Excerpt to read start

Jan. 26th, 2009

I am home.

Jan. 26th, 2009 01:24 am
charlz_lynn: (hedgehog)
My mom called me earlier this week to let me know that she's been keeping the house at 48* because we're burning through oil way too fast. I cannot blame her for this strategy at all, because we just don't have the fucking money to spend many hundreds of dollars on oil per month. So. It's cold. Her phone call to tell me about the heat came while I was walking down the street in a t-shirt and hoodie in sixty degree sunshine in Seattle. It did not make me want to come home.
When I arrived at the airport yesterday morning she let me know that the house was also trashed. Which made me want to hide in Providence. I did for a day so I could watch the L Word tonight anyhow (ugh, i hate that show more and more, i wish i could stop watching it!).

Anyway. I am home now. It is quite chilly, but I have a lot of blankets. And it's messy, but I can clean it up tomorrow. Those things are not so bad. What is bad is that the Brute is way over on the other coast and we should just be in the same place. The time I spent in Seattle just now was incredible. I met so many of her people who feel like they will be my people, too. For a very long time. Like we will truly merge our communities in a way, as well as building on new friends in our home when we land... Community around farming and trading... veggies for milk for flowers for grains for eggs, etc.

Excerpt to read end
Recorded information start

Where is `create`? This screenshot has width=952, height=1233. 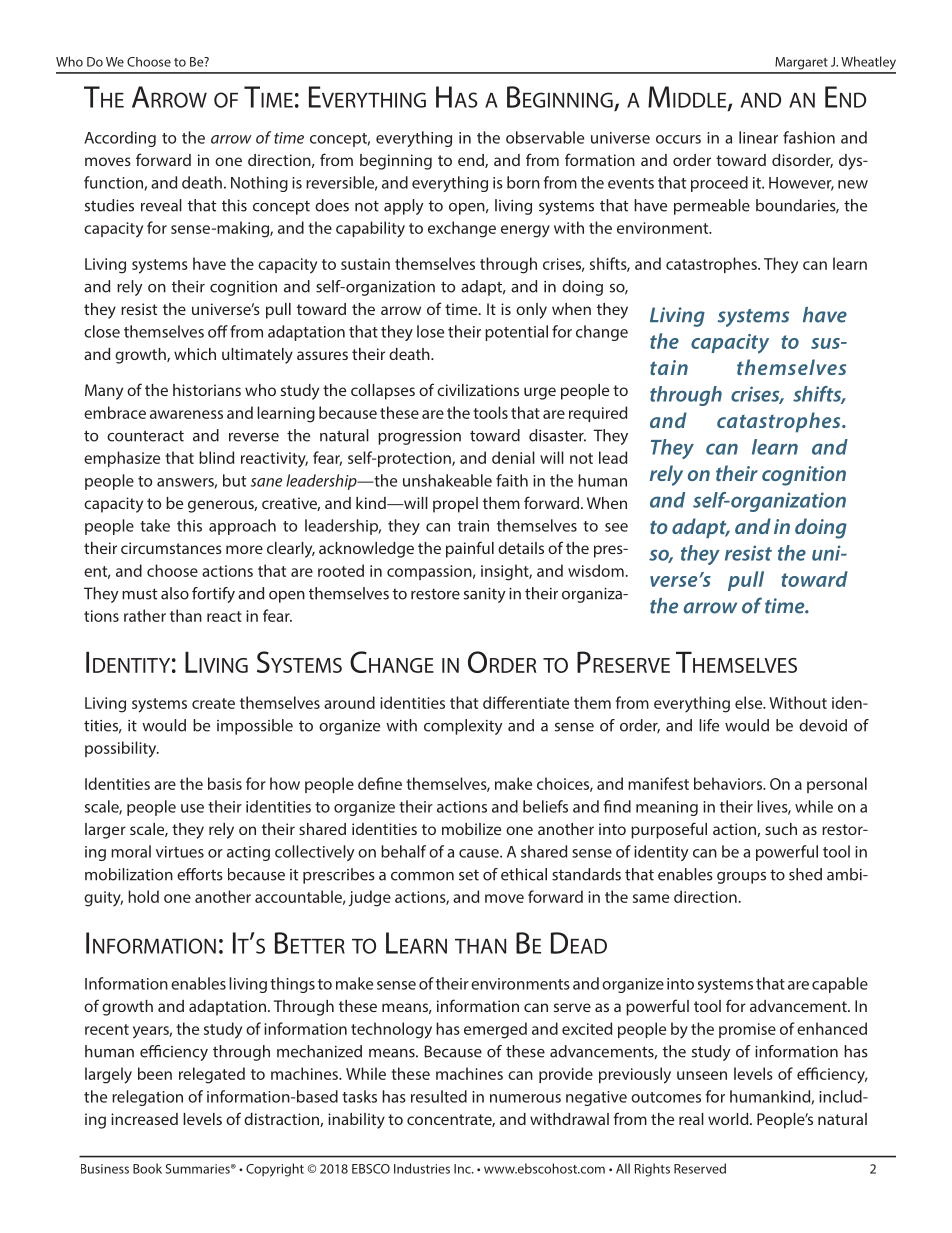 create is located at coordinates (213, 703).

Recorded information end
Recorded information start

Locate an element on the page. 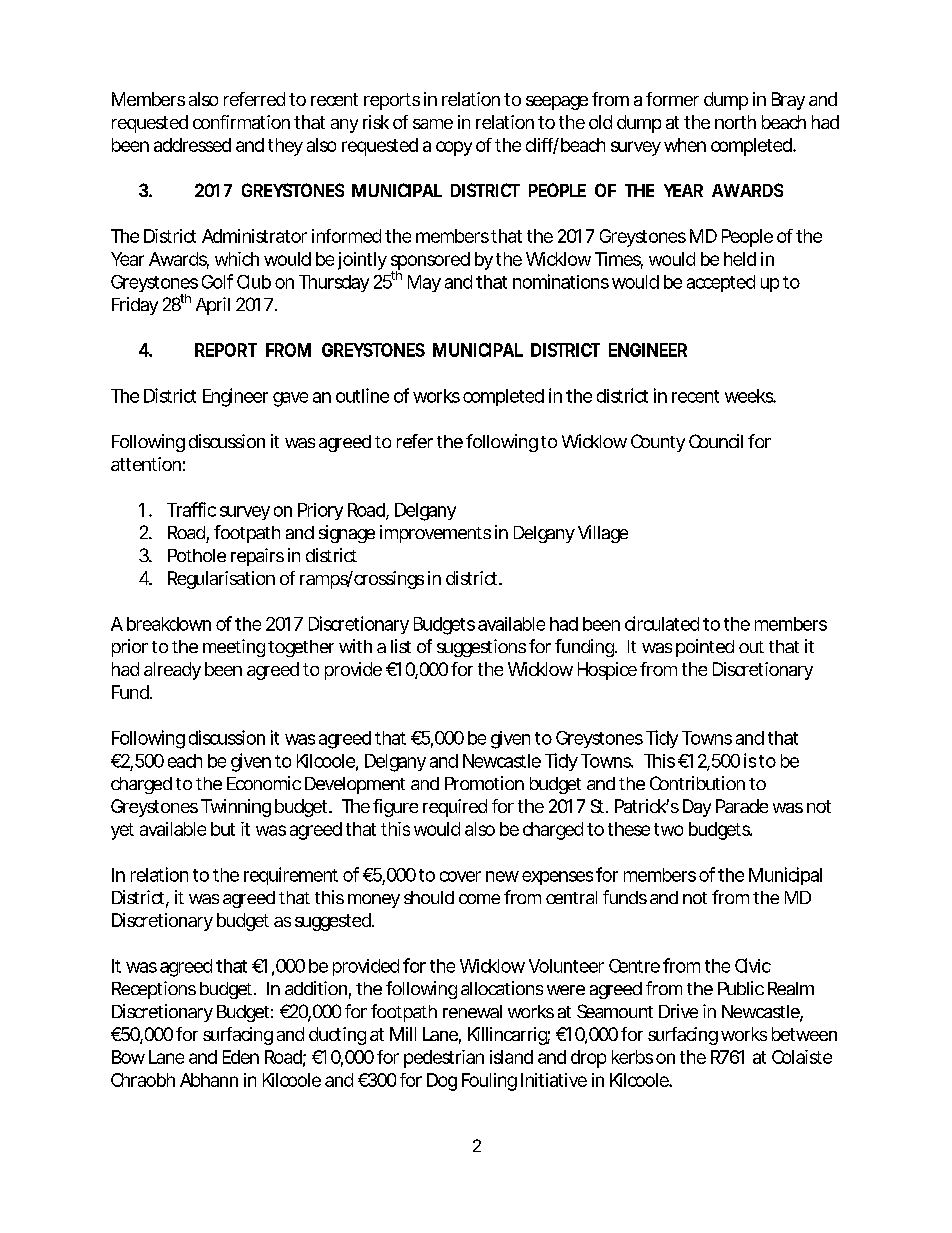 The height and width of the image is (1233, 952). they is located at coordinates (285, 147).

Recorded information end

• [Required work]
1 – Answer these questions from the journal entry:
(a) At what temperature has the writer's mom been keeping the house?
(b) In which city did the writer stay for a day?
(c) Which goods are listed in the trading the writer imagines for the community?
2 – Rewrite the part of the journal entry starting at "When I arrived" and ending at "for eggs, etc.", changing "Providence" to "Boston".
The data has no role in this work.

• [The responses]
1 –
(a) 48 degrees
(b) Providence
(c) Veggies, milk, flowers, grains and eggs

2 –
When I arrived at the airport yesterday morning she let me know that the house was also trashed. Which made me want to hide in Boston. I did for a day so I could watch the L Word tonight anyhow (ugh, i hate that show more and more, i wish i could stop watching it!).

Anyway. I am home now. It is quite chilly, but I have a lot of blankets. And it's messy, but I can clean it up tomorrow. Those things are not so bad. What is bad is that the Brute is way over on the other coast and we should just be in the same place. The time I spent in Seattle just now was incredible. I met so many of her people who feel like they will be my people, too. For a very long time. Like we will truly merge our communities in a way, as well as building on new friends in our home when we land... Community around farming and trading... veggies for milk for flowers for grains for eggs, etc.